#### ENTRIES PROVIDED

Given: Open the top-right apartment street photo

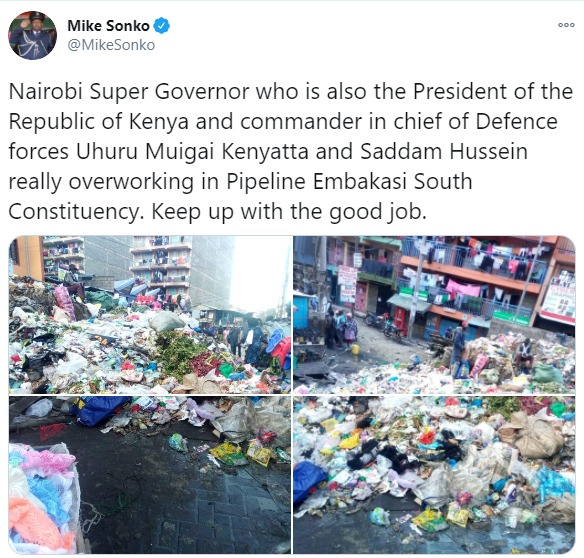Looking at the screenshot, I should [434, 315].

########
#### ENTRIES PROVIDED

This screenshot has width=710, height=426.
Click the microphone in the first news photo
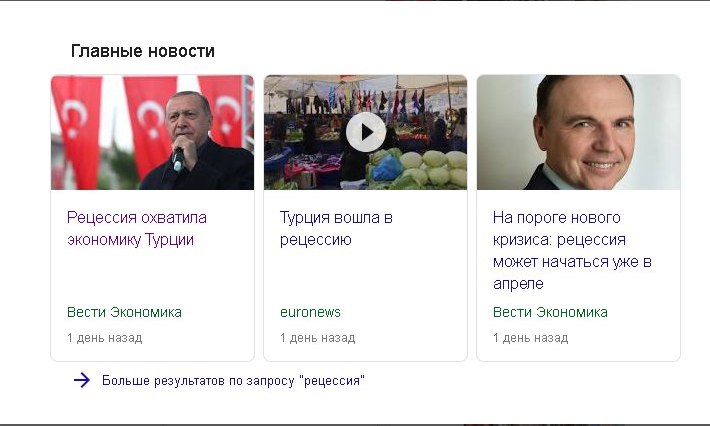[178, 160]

########
#### ENTRIES PROVIDED

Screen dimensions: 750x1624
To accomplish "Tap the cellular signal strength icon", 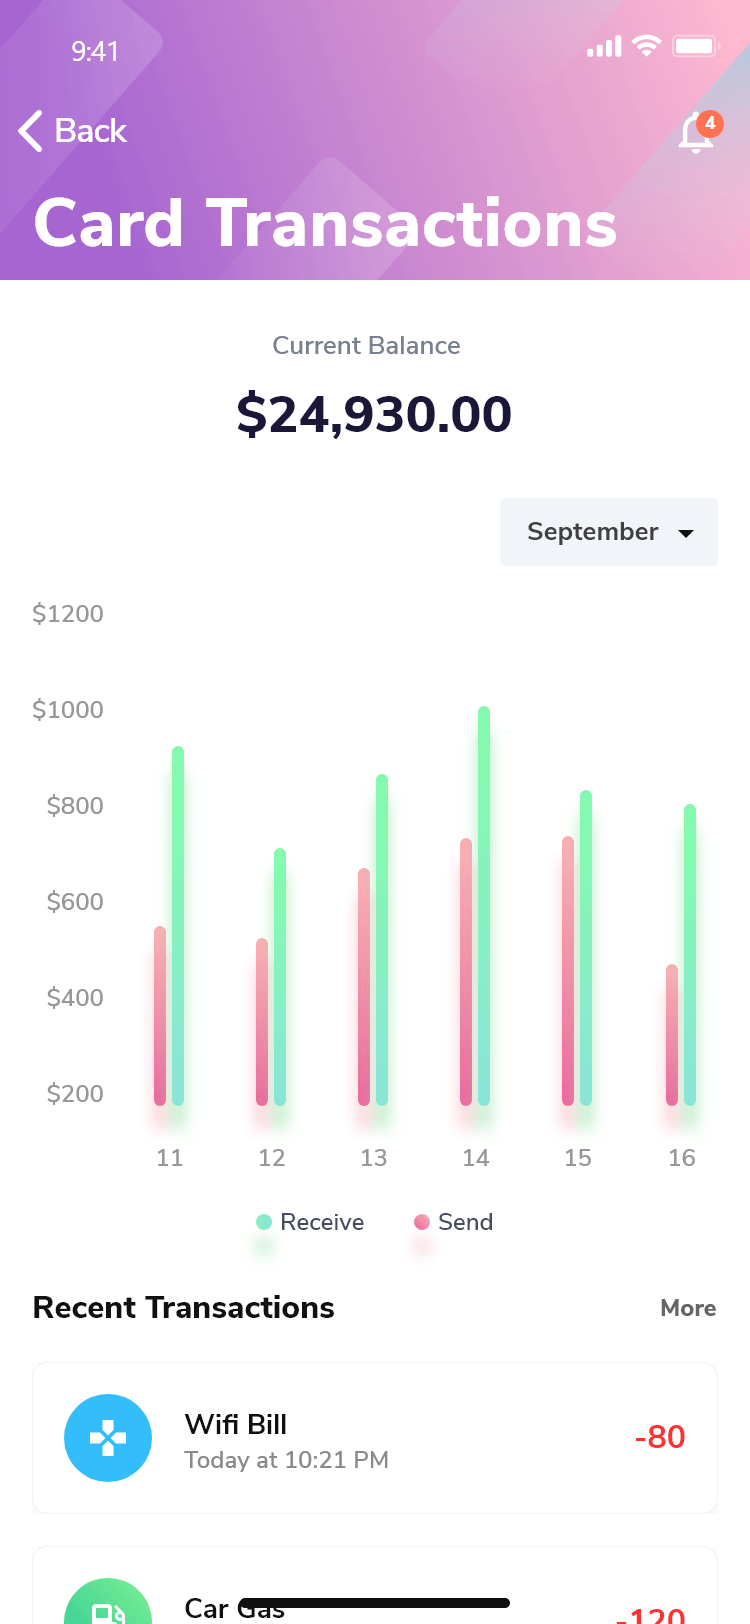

########

Rewrite the items as a JSON list of strings, one string per line, starting at the line containing "Given: Open the" and ending at the line containing "Looking at the", with both of those lines included and blank lines left out. Omit the pictures from your answer.

[
  "Given: Open the top-right apartment street photo",
  "Looking at the screenshot, I should [434, 315]."
]